:: About this task ::
Report how many lines in the data below hold "will", with no other words.

(Stored data)
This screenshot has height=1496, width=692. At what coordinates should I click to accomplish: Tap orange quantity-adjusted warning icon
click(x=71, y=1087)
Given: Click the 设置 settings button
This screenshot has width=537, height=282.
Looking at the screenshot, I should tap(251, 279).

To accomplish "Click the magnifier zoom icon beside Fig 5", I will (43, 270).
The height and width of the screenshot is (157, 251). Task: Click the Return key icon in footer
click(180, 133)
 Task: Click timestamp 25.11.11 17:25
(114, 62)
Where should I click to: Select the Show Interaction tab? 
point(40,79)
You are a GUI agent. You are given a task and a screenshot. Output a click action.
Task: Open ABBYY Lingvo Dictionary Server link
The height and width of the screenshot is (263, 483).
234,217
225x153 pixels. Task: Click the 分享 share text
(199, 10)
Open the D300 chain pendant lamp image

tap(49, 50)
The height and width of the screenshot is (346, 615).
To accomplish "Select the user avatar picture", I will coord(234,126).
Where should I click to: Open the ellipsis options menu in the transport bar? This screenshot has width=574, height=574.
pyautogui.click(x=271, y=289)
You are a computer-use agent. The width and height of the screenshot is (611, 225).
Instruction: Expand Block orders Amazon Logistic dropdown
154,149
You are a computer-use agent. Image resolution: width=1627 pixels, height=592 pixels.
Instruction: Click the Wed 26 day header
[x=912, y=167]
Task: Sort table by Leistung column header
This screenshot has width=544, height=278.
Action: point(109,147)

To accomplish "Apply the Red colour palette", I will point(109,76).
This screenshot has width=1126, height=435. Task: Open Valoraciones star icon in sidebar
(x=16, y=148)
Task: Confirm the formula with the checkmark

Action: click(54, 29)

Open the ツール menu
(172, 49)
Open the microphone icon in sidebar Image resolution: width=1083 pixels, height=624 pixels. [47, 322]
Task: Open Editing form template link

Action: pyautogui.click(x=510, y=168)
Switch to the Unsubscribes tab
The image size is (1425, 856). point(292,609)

:: Result ::
3